What Government did wrong
- The public law that prevented banks with consumer deposits to involve in riskier investments was later changed by “Gramm Leach Bliley Act ” which cleared the way for future mergers such as the formation of Citigroup and other conglomerates.
- On April 28, 2004, the SEC met to consider leverage limits on the investment banks.
- Never considered regulating highly risky derivative market.
- Investment Banks were allowed to manipulate market economics by not levying bar on them as they involved in corruption, unprecedented betting etc.
Who was responsible
- The Government for all the above reasons.
- The entire system of securitization of food chain, that saw the giants of financial services exploiting borrowers money, practically gambling with it to increase their short time earnings and revenue, comprising the long term standing of the company. Also, luring the public into loan schemes, unprotected by Government, not in public interest, and finally dumping them with the burden of unemployment.
- To buy a home is an American Dream, and does it not bother one when the dream becomes so much real, that everyone can own it. The current financial turmoil that eventually led to the severe global recession, undoubtedly urges people to remain more vigilant, to think harder before putting money into the hands of such companies.
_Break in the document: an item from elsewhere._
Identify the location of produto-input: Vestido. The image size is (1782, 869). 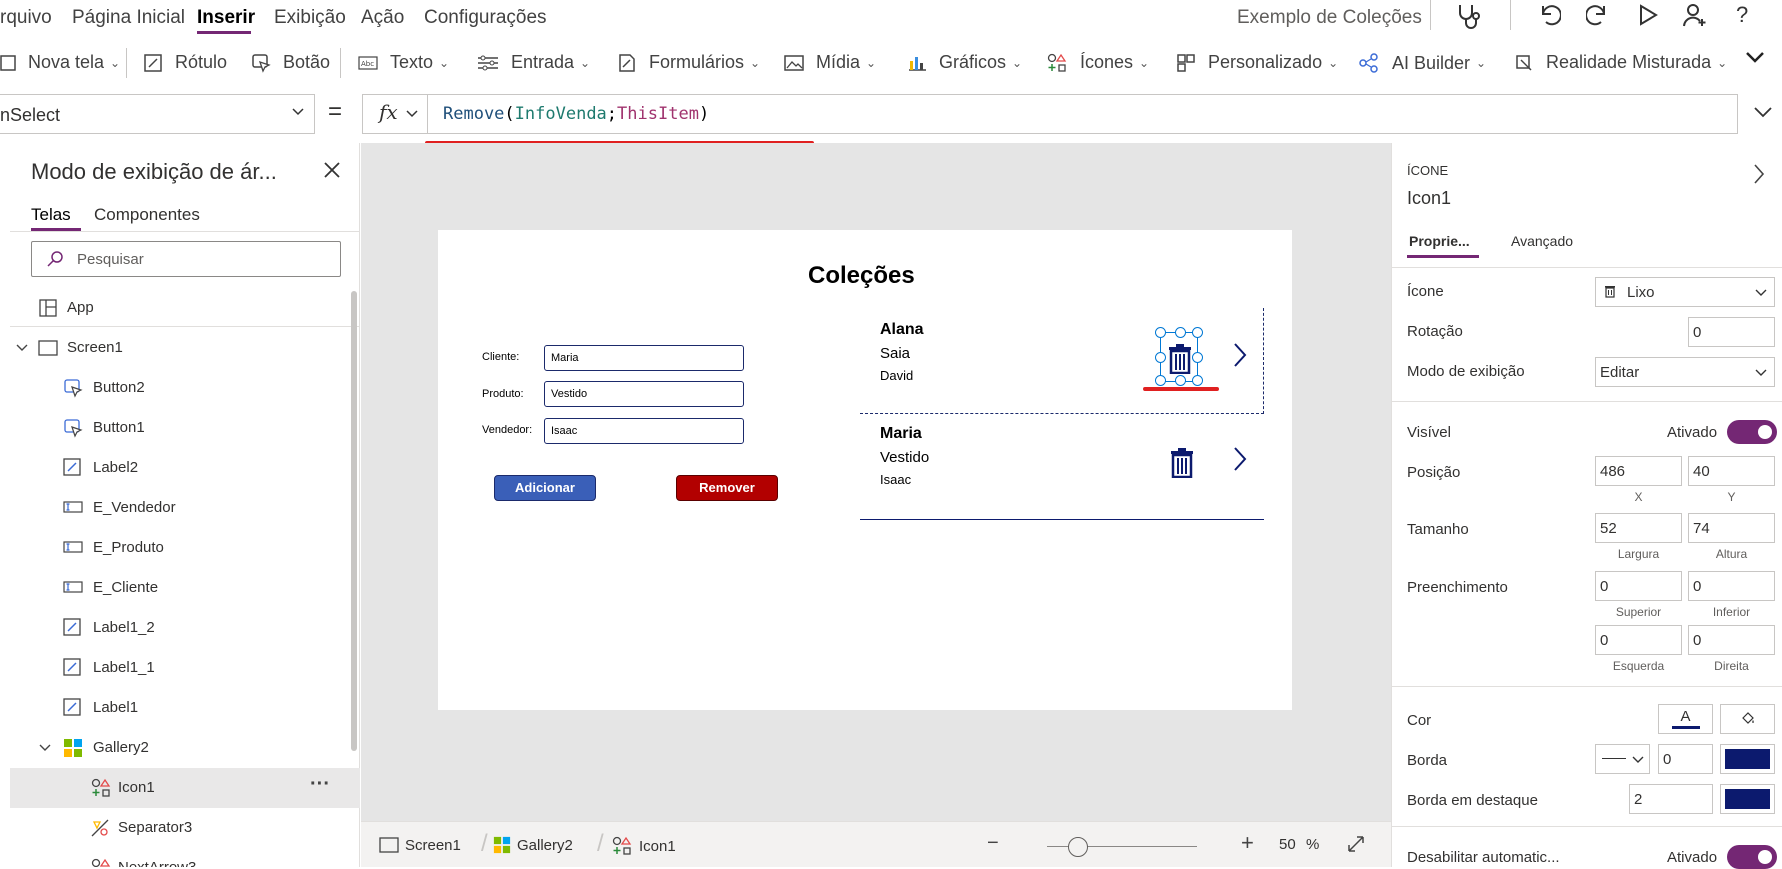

Some Quotes in the movie I found essentially Great
- When you start thinking that you can create something out of nothing it is very difficult to resist.
- Recently neuroscientists have done experiments where they have taken individuals and put them into an MRI machine and they have to play a game where the price is money and they noticed that when the subjects earn money, the part of the brain that gets stimulated is the same part that cocaine stimulates.
- Why should a financial engineer be paid 4 – 100 times more than a real engineer? A real engineer builds bridges, a financial engineer build dreams and you know when those dreams turn out to be nightmares, other people pay for it.